Task to complete: How many lines in the records below contain the word "pixels"? Give only the number.

Records excerpted from a collection:
□ □ □ □ □
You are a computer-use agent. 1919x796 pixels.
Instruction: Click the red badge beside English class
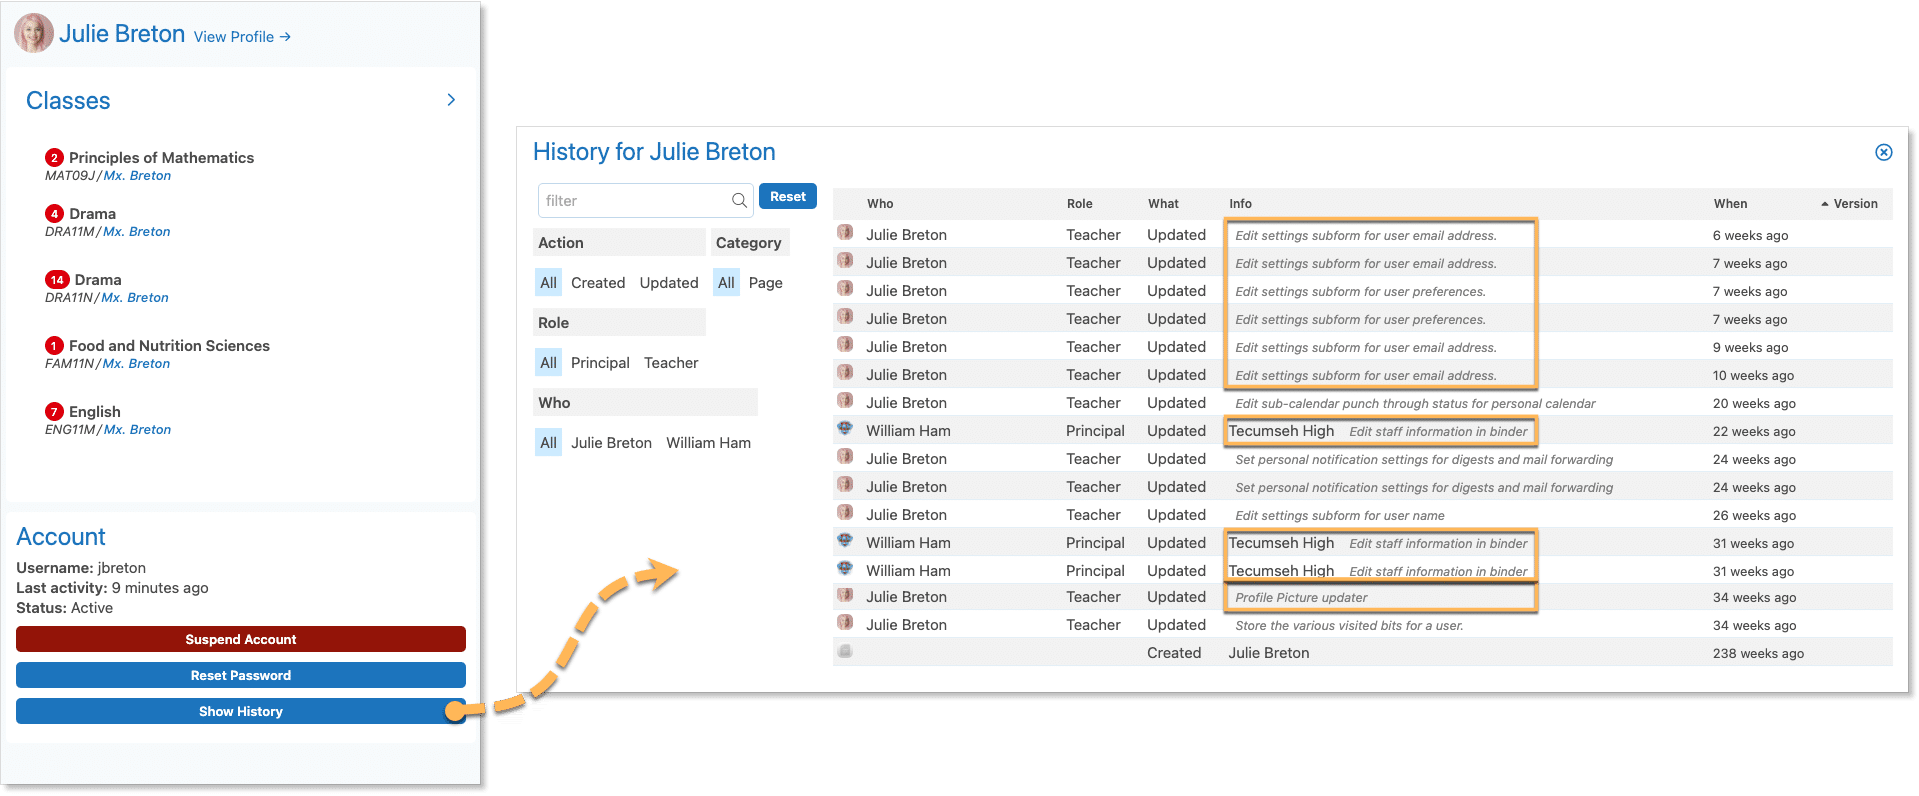[x=54, y=412]
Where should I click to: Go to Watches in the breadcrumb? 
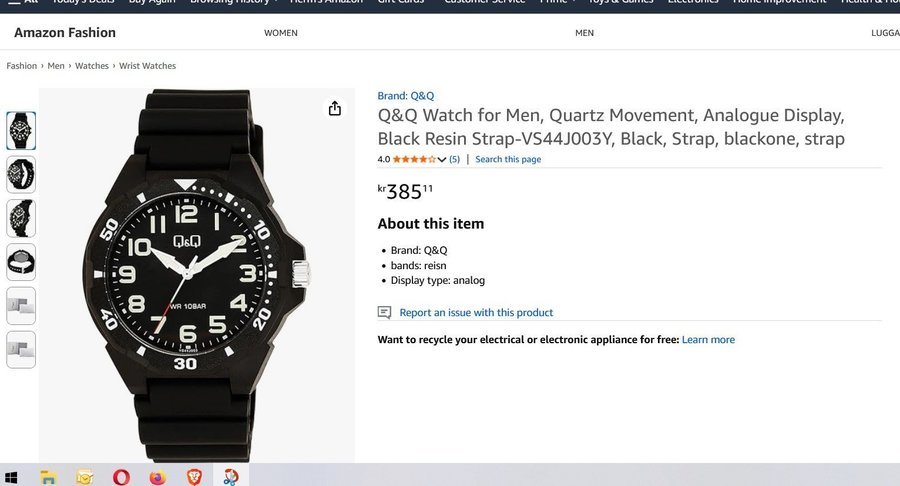(92, 66)
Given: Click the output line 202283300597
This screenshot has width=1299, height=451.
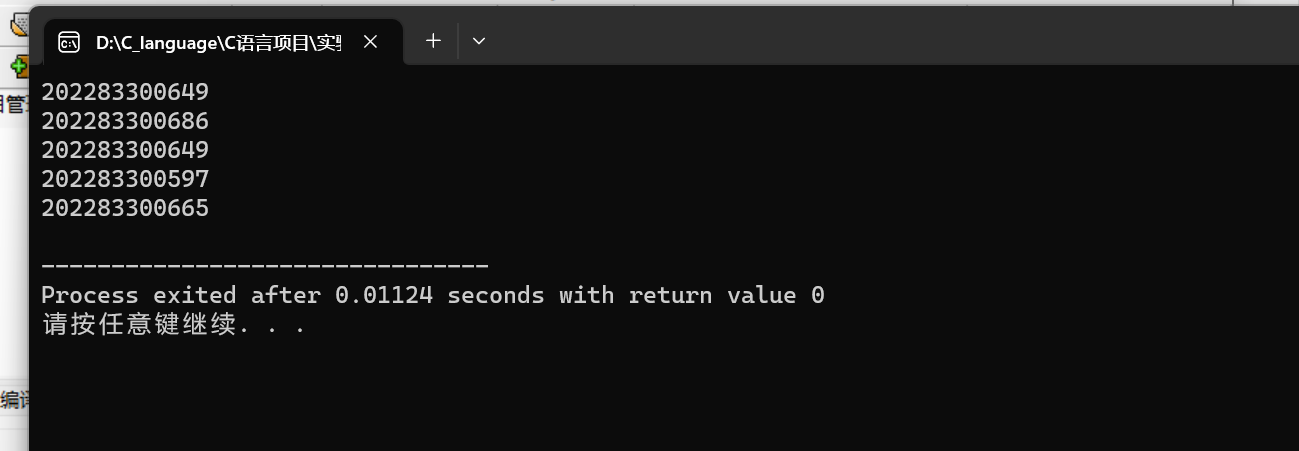Looking at the screenshot, I should tap(125, 180).
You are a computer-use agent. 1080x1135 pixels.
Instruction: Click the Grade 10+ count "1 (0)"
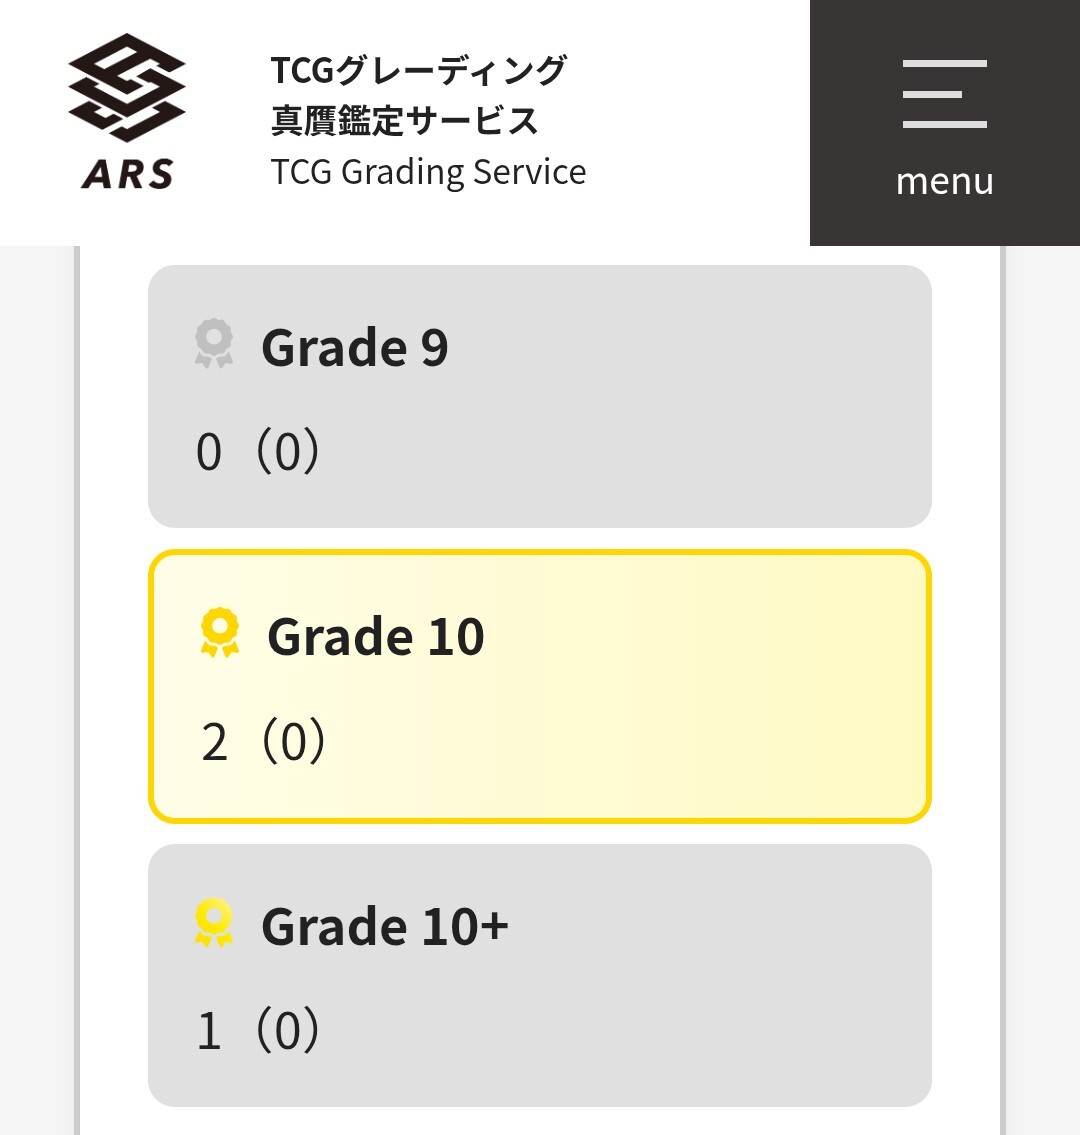258,1031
□ □ □ □ □
Written reply: 2